Matthew Holm at Wordstock 2012!

Hi all! Sorry for the lack of updates lately. But I wanted to pop my head in and let you all know that I will be at Portland's Wordstock Festival this weekend!

Saturday, October 13

2:00pm  Picture This (PANEL)

Sunday, October 14

1:00pm  Matthew Holm & Keith Baker

2:00pm  Storytelling for Children (PANEL)


I will actually be MODERATING the panel on Sunday, asking Tad Hills, John Skewes, and Renee Watson deep and probing questions about creating books for children.

See you there!


Tuesday, July 10, 2012

Babymouse for President!

Yes, it's finally the day that Babymouse announces her candidacy!

In this, her 16th book, Babymouse is running for student council president. But so is Felicia Furrypaws! And ... her locker???

Does Babymouse have what it takes to sweep the election? Find out, in BABYMOUSE FOR PRESIDENT! On sale TODAY!

Babymouse "Typical" Camapaign Poster

Sunday, March 18, 2012


The lovely and fabulous Katie Davis was kind enough to mention SQUISH: SUPER AMOEBA on her book segment for WTNH TV in Connecticut.
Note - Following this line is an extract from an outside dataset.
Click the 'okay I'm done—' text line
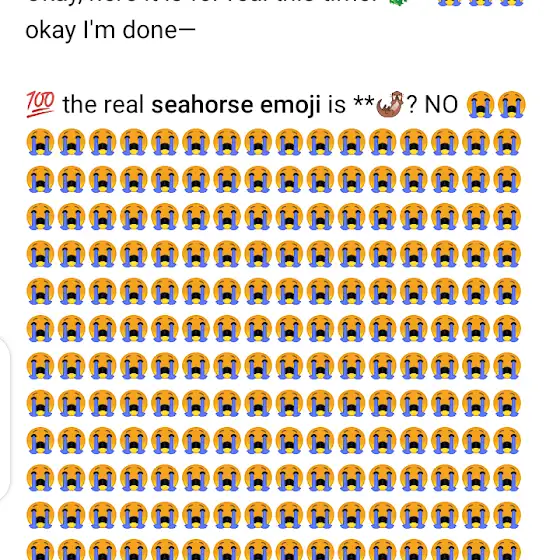The height and width of the screenshot is (560, 560). click(110, 30)
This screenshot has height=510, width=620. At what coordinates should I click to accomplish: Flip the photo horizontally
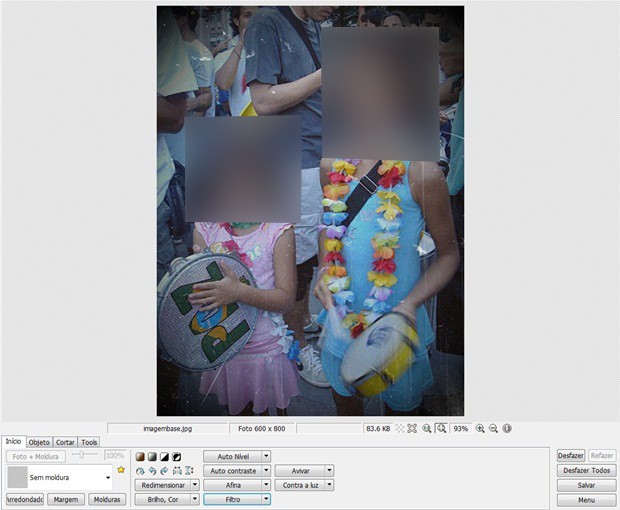(x=177, y=471)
Check out the video!

Wednesday, February 29, 2012

BABYMOUSE e-books in Apple's iBookstore!

The day is finally here! You can now buy BABYMOUSE titles via Apple's iBooks app! I just downloaded BABYMOUSE: QUEEN OF THE WORLD! and it looks killer.
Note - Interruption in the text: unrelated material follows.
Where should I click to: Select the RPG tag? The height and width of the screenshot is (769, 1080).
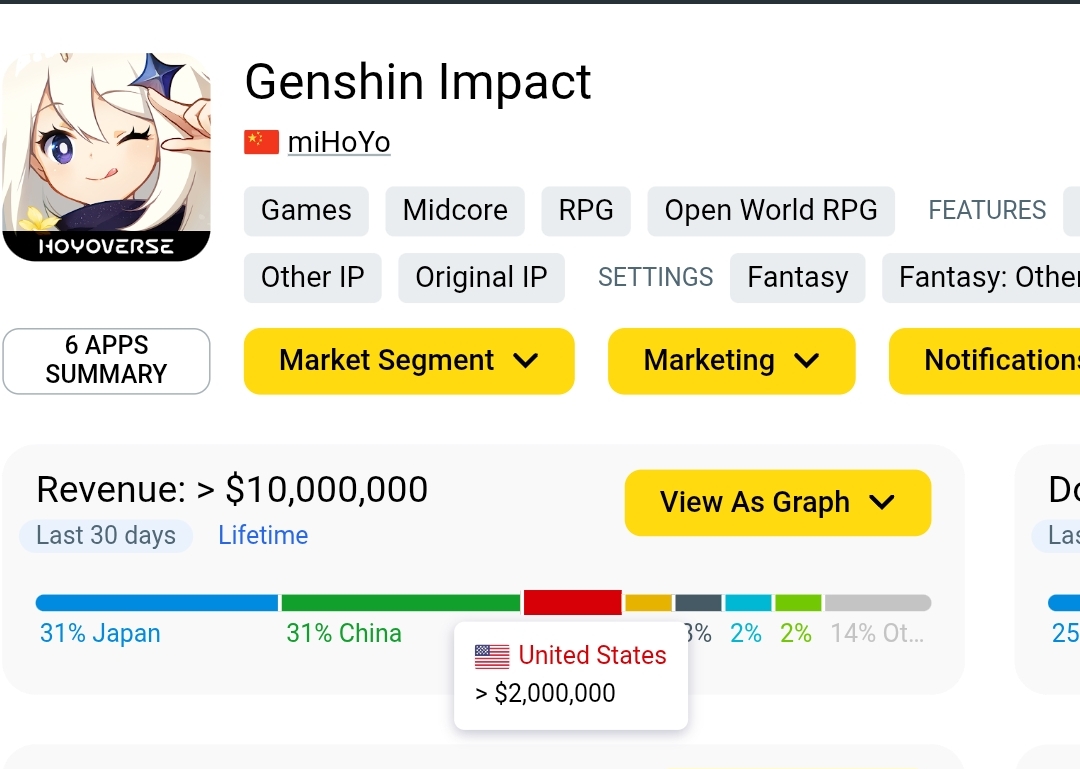tap(586, 211)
 Looking at it as a spread, the pages are almost as big as the real book, and super-sharp. (Of course, you can zoom in, too.)

A single page on the iPad is exactly the same size as on paper. Sweet!

These versions have no sound or animation or other weird add-ons—just a straight, true translation of the original. So if you're looking for something to hand to your kid on that next long car ride or plane flight, and you don't feel like toting a whole bunch of separate paper books ... you're covered!

 We should see versions for Kindle and Nook before summer. I'll keep you posted!

Friday, February 3, 2012

Women and Children First: How to Save Comics

Came across a great interview (thanks to Blog@Newsarama) with Former DC Comics editor Janelle Asselin at the Tumblr site DC Women Kicking Ass. Janelle, in addition to being an editor at DC during the recent relaunch of the "New 52", also wrote her Master's thesis on women and comics. Some of her conclusions on how to reach the underserved half of America include (bolding added):

The primary conclusions I made from my research are that there are four different ways the comics industry can adjust to increase sales to an often excluded demographic that just happens - oh yeah - to make up over 50% of America. Those four ways are better marketing towards women, more inclusive content, more effective distribution, and changing the cultural preconceptions of comics. ...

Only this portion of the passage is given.